Rewrite the material below with each "How do I perform" changed to "How can I do", leaving everything else as it is.

- _Available data_
--------

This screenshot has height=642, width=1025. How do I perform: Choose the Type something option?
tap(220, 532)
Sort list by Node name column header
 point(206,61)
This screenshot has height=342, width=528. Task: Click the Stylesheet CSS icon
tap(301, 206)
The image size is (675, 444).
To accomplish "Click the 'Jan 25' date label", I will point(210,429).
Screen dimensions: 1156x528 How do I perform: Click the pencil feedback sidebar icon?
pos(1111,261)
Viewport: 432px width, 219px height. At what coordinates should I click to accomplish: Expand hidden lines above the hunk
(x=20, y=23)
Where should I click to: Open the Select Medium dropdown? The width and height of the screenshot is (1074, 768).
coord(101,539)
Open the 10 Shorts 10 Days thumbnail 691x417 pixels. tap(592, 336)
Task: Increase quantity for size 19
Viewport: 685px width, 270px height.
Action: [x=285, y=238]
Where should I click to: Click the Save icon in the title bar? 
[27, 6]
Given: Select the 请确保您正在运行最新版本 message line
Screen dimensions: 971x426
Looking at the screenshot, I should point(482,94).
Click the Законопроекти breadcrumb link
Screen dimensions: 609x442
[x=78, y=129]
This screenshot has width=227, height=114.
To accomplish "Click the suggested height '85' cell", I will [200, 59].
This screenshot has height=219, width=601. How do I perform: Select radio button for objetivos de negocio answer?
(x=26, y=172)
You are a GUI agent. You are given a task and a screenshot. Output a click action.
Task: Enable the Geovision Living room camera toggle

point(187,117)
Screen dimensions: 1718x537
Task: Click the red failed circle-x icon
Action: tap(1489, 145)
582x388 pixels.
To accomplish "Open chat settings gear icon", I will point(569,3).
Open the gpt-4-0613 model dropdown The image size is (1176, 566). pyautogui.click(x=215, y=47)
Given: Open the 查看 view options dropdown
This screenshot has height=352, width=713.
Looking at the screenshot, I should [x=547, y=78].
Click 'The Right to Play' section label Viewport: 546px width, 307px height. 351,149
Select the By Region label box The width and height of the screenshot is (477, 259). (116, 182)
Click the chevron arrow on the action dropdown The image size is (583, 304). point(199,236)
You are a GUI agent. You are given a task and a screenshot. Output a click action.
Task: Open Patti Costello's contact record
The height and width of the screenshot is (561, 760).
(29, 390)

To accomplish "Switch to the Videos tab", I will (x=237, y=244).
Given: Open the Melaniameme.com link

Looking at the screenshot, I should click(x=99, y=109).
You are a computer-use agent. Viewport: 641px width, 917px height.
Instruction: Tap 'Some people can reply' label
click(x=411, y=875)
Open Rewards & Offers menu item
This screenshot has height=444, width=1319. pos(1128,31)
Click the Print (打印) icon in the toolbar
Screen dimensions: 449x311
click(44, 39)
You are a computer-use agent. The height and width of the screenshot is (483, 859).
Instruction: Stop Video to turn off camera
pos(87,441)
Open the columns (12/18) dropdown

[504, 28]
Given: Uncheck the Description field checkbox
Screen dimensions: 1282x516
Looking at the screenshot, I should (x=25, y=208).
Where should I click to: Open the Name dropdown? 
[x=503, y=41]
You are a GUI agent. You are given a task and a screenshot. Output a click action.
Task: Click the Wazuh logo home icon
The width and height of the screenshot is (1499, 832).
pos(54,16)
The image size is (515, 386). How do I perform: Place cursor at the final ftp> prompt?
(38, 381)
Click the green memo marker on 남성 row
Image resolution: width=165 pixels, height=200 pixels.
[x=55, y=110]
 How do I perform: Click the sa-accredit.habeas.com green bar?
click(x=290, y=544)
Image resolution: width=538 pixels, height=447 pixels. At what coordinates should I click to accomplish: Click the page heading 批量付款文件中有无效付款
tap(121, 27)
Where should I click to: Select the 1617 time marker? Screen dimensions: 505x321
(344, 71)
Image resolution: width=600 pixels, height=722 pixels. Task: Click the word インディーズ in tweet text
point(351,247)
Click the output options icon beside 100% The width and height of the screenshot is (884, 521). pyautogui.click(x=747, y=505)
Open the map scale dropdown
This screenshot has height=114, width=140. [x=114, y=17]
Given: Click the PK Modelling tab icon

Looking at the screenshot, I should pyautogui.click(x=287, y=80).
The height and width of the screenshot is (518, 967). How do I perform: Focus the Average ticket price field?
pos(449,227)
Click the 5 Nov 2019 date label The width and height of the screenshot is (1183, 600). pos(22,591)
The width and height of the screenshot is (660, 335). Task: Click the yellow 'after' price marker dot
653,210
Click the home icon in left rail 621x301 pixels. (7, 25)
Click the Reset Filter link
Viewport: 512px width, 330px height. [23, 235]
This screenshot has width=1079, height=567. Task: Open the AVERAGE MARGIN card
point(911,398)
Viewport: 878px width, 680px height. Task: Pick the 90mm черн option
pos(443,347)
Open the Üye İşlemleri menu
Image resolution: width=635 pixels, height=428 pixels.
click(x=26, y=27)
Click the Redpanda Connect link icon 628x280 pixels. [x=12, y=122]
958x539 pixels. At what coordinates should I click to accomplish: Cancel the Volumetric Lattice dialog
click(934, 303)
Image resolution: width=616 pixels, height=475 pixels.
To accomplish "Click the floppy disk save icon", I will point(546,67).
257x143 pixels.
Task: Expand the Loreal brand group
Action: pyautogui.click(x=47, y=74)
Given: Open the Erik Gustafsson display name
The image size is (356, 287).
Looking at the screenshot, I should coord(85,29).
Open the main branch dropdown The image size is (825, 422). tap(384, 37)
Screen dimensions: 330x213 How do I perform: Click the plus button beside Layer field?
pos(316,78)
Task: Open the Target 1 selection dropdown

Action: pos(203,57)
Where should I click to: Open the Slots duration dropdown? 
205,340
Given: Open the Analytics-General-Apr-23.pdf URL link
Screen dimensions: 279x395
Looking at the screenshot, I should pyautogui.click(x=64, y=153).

--------

- _Output of the task_
This screenshot has height=642, width=1025. How can I do: Choose the Type something option?
tap(220, 532)
Sort list by Node name column header
 point(206,61)
This screenshot has height=342, width=528. Task: Click the Stylesheet CSS icon
tap(301, 206)
The image size is (675, 444).
To accomplish "Click the 'Jan 25' date label", I will point(210,429).
Screen dimensions: 1156x528 How can I do: Click the pencil feedback sidebar icon?
pos(1111,261)
Viewport: 432px width, 219px height. At what coordinates should I click to accomplish: Expand hidden lines above the hunk
(x=20, y=23)
Where should I click to: Open the Select Medium dropdown? The width and height of the screenshot is (1074, 768).
coord(101,539)
Open the 10 Shorts 10 Days thumbnail 691x417 pixels. tap(592, 336)
Task: Increase quantity for size 19
Viewport: 685px width, 270px height.
Action: [x=285, y=238]
Where should I click to: Click the Save icon in the title bar? 
[27, 6]
Given: Select the 请确保您正在运行最新版本 message line
Screen dimensions: 971x426
Looking at the screenshot, I should point(482,94).
Click the Законопроекти breadcrumb link
Screen dimensions: 609x442
[x=78, y=129]
This screenshot has width=227, height=114.
To accomplish "Click the suggested height '85' cell", I will [200, 59].
This screenshot has height=219, width=601. How can I do: Select radio button for objetivos de negocio answer?
(x=26, y=172)
You are a GUI agent. You are given a task and a screenshot. Output a click action.
Task: Enable the Geovision Living room camera toggle

point(187,117)
Screen dimensions: 1718x537
Task: Click the red failed circle-x icon
Action: tap(1489, 145)
582x388 pixels.
To accomplish "Open chat settings gear icon", I will point(569,3).
Open the gpt-4-0613 model dropdown The image size is (1176, 566). pyautogui.click(x=215, y=47)
Given: Open the 查看 view options dropdown
This screenshot has height=352, width=713.
Looking at the screenshot, I should [x=547, y=78].
Click 'The Right to Play' section label Viewport: 546px width, 307px height. 351,149
Select the By Region label box The width and height of the screenshot is (477, 259). (116, 182)
Click the chevron arrow on the action dropdown The image size is (583, 304). point(199,236)
You are a GUI agent. You are given a task and a screenshot. Output a click action.
Task: Open Patti Costello's contact record
The height and width of the screenshot is (561, 760).
(29, 390)

To accomplish "Switch to the Videos tab", I will (x=237, y=244).
Given: Open the Melaniameme.com link

Looking at the screenshot, I should click(x=99, y=109).
You are a computer-use agent. Viewport: 641px width, 917px height.
Instruction: Tap 'Some people can reply' label
click(x=411, y=875)
Open Rewards & Offers menu item
This screenshot has height=444, width=1319. pos(1128,31)
Click the Print (打印) icon in the toolbar
Screen dimensions: 449x311
click(44, 39)
You are a computer-use agent. The height and width of the screenshot is (483, 859).
Instruction: Stop Video to turn off camera
pos(87,441)
Open the columns (12/18) dropdown

[504, 28]
Given: Uncheck the Description field checkbox
Screen dimensions: 1282x516
Looking at the screenshot, I should (x=25, y=208).
Where should I click to: Open the Name dropdown? 
[x=503, y=41]
You are a GUI agent. You are given a task and a screenshot. Output a click action.
Task: Click the Wazuh logo home icon
The width and height of the screenshot is (1499, 832).
pos(54,16)
The image size is (515, 386). How can I do: Place cursor at the final ftp> prompt?
(38, 381)
Click the green memo marker on 남성 row
Image resolution: width=165 pixels, height=200 pixels.
[x=55, y=110]
 How can I do: Click the sa-accredit.habeas.com green bar?
click(x=290, y=544)
Image resolution: width=538 pixels, height=447 pixels. At what coordinates should I click to accomplish: Click the page heading 批量付款文件中有无效付款
tap(121, 27)
Where should I click to: Select the 1617 time marker? Screen dimensions: 505x321
(344, 71)
Image resolution: width=600 pixels, height=722 pixels. Task: Click the word インディーズ in tweet text
point(351,247)
Click the output options icon beside 100% The width and height of the screenshot is (884, 521). pyautogui.click(x=747, y=505)
Open the map scale dropdown
This screenshot has height=114, width=140. [x=114, y=17]
Given: Click the PK Modelling tab icon

Looking at the screenshot, I should pyautogui.click(x=287, y=80).
The height and width of the screenshot is (518, 967). How can I do: Focus the Average ticket price field?
pos(449,227)
Click the 5 Nov 2019 date label The width and height of the screenshot is (1183, 600). pos(22,591)
The width and height of the screenshot is (660, 335). Task: Click the yellow 'after' price marker dot
653,210
Click the home icon in left rail 621x301 pixels. (7, 25)
Click the Reset Filter link
Viewport: 512px width, 330px height. [23, 235]
This screenshot has width=1079, height=567. Task: Open the AVERAGE MARGIN card
point(911,398)
Viewport: 878px width, 680px height. Task: Pick the 90mm черн option
pos(443,347)
Open the Üye İşlemleri menu
Image resolution: width=635 pixels, height=428 pixels.
click(x=26, y=27)
Click the Redpanda Connect link icon 628x280 pixels. [x=12, y=122]
958x539 pixels. At what coordinates should I click to accomplish: Cancel the Volumetric Lattice dialog
click(934, 303)
Image resolution: width=616 pixels, height=475 pixels.
To accomplish "Click the floppy disk save icon", I will point(546,67).
257x143 pixels.
Task: Expand the Loreal brand group
Action: pyautogui.click(x=47, y=74)
Given: Open the Erik Gustafsson display name
The image size is (356, 287).
Looking at the screenshot, I should coord(85,29).
Open the main branch dropdown The image size is (825, 422). tap(384, 37)
Screen dimensions: 330x213 How can I do: Click the plus button beside Layer field?
pos(316,78)
Task: Open the Target 1 selection dropdown

Action: pos(203,57)
Where should I click to: Open the Slots duration dropdown? 
205,340
Given: Open the Analytics-General-Apr-23.pdf URL link
Screen dimensions: 279x395
Looking at the screenshot, I should pyautogui.click(x=64, y=153).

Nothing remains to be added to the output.